*What needs to be done:* The required output is every line from the beginning of the entries below through the line that includes "Task: Select FITNESS", copied exactly.

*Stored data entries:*
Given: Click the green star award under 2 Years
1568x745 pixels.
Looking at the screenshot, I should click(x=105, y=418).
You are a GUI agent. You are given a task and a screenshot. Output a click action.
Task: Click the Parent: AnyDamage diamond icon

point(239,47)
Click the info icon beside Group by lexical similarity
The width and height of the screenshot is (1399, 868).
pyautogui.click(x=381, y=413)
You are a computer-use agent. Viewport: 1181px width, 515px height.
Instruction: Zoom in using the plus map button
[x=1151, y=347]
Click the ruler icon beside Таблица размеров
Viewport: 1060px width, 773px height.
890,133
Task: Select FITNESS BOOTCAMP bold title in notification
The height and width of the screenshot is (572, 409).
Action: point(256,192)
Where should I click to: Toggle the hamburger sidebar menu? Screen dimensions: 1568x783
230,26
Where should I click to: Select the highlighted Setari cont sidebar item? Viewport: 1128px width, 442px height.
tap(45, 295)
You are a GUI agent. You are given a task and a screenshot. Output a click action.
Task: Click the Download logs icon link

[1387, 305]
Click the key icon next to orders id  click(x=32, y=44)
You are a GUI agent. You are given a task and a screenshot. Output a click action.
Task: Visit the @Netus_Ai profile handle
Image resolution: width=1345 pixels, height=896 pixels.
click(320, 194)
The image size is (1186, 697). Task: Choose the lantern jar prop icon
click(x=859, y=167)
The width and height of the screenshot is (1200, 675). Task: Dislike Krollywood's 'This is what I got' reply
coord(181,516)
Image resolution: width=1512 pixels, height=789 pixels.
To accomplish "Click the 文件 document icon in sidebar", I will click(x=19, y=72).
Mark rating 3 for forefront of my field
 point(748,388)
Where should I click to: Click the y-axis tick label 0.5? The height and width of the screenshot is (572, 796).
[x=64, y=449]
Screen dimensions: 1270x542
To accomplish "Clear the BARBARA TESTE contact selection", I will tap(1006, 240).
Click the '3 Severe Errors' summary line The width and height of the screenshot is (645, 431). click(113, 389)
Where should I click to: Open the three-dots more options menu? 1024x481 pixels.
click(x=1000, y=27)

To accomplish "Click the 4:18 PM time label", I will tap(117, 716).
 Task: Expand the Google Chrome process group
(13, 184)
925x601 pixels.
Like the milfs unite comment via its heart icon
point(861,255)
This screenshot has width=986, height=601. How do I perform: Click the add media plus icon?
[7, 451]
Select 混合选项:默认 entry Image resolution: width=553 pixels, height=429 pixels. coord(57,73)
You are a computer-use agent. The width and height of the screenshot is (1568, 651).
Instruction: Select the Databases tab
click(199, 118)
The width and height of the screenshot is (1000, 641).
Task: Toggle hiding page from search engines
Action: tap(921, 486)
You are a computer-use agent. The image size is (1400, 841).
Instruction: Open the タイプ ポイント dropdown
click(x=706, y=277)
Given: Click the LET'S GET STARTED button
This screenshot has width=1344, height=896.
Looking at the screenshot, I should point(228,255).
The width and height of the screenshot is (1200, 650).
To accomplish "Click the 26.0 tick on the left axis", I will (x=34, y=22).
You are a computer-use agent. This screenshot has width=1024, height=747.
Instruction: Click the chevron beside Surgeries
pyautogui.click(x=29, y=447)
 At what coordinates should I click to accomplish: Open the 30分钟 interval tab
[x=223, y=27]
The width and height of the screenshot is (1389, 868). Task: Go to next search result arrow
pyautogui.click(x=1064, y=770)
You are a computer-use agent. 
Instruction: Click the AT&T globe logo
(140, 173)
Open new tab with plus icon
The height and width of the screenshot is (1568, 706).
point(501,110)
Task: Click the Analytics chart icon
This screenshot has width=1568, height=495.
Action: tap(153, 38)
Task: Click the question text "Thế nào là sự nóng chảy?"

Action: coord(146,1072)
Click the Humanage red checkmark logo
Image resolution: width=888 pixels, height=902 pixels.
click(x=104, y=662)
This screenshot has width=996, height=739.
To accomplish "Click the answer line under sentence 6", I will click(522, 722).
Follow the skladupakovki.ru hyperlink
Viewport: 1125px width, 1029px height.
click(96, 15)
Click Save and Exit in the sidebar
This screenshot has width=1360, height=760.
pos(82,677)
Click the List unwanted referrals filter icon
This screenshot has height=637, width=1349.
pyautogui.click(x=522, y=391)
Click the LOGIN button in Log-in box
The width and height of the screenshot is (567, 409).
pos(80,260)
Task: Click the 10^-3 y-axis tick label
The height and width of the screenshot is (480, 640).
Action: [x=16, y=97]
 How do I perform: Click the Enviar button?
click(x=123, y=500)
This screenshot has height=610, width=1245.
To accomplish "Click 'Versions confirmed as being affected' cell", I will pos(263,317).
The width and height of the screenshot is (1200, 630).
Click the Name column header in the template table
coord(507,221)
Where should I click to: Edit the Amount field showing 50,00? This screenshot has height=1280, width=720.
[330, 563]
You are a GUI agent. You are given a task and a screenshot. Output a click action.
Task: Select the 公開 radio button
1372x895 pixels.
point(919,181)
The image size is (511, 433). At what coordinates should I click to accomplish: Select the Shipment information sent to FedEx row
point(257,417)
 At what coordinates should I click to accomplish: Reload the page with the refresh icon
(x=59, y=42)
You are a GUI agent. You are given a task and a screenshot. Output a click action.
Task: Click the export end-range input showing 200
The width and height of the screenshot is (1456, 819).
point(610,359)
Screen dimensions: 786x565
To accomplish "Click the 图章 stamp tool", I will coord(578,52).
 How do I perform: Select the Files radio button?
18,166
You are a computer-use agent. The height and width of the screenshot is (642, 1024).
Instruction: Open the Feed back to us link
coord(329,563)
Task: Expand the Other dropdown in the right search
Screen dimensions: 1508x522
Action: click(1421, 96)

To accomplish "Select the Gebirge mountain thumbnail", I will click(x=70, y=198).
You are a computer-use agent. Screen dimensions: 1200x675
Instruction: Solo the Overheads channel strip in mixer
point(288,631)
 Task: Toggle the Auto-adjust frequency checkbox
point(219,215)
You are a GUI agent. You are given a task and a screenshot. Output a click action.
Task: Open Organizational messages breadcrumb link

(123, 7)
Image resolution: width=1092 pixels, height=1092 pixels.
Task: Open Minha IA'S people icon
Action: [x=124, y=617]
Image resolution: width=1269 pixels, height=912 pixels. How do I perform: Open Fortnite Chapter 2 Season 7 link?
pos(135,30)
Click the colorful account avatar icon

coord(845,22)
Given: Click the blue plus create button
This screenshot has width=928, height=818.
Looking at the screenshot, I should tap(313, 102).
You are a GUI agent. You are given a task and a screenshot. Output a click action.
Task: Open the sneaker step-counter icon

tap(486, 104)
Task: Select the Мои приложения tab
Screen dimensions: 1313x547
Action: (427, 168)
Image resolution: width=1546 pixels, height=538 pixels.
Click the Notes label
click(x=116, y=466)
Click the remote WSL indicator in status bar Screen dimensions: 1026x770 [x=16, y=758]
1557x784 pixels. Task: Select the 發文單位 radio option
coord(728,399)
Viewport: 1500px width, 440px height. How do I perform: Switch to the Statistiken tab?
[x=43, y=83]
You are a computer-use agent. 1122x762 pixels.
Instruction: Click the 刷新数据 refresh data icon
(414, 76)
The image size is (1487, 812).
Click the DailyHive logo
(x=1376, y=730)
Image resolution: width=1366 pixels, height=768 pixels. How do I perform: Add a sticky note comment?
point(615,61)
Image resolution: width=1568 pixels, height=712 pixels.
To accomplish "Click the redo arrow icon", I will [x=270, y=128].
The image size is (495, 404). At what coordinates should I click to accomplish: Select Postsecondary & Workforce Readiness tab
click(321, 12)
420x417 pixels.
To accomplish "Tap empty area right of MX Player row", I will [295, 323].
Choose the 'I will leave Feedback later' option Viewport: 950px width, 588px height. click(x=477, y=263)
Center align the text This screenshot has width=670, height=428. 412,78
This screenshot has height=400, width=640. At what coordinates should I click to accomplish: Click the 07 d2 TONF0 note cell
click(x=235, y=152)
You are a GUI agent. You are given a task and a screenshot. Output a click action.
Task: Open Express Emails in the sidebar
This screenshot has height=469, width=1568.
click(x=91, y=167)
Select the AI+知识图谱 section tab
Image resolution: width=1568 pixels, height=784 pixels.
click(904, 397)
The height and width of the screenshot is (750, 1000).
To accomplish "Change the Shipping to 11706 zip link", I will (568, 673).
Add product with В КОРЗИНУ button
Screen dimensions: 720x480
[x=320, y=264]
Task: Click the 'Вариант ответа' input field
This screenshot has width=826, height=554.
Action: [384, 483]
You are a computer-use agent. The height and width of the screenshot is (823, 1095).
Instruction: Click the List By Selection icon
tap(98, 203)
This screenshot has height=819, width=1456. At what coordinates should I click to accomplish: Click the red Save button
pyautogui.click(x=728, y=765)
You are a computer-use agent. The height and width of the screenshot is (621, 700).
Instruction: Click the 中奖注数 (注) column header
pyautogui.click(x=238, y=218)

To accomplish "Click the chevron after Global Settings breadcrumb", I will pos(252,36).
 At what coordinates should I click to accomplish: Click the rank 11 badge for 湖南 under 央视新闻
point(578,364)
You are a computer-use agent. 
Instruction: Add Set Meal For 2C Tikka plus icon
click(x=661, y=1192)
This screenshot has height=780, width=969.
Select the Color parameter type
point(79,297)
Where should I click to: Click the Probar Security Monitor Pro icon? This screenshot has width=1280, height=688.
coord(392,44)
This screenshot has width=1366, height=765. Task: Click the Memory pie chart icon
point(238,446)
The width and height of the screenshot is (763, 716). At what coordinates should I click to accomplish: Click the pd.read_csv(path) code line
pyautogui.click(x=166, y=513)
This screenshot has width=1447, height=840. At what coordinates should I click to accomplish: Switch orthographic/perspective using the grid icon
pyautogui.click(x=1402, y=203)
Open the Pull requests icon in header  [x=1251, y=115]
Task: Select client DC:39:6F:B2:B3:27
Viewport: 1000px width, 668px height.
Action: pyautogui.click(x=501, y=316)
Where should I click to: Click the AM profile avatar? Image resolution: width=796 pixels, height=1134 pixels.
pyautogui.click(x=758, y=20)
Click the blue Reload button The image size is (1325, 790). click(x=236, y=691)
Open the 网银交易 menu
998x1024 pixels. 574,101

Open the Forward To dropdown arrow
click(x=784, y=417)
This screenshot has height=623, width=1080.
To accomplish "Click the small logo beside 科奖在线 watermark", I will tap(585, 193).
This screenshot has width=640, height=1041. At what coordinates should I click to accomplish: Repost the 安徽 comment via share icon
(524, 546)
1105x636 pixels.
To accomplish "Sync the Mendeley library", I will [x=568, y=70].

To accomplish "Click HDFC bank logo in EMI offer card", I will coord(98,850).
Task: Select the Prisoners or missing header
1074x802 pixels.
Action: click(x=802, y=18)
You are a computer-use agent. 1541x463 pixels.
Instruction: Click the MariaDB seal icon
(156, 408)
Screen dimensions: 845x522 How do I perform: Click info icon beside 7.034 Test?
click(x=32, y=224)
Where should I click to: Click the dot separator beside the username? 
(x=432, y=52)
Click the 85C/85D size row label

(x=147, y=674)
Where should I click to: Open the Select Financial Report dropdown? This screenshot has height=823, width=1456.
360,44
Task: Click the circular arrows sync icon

*Response for this exercise:*
Given: Click the green star award under 2 Years
1568x745 pixels.
Looking at the screenshot, I should click(x=105, y=418).
You are a GUI agent. You are given a task and a screenshot. Output a click action.
Task: Click the Parent: AnyDamage diamond icon

point(239,47)
Click the info icon beside Group by lexical similarity
The width and height of the screenshot is (1399, 868).
pyautogui.click(x=381, y=413)
You are a computer-use agent. Viewport: 1181px width, 515px height.
Instruction: Zoom in using the plus map button
[x=1151, y=347]
Click the ruler icon beside Таблица размеров
Viewport: 1060px width, 773px height.
890,133
Task: Select FITNESS BOOTCAMP bold title in notification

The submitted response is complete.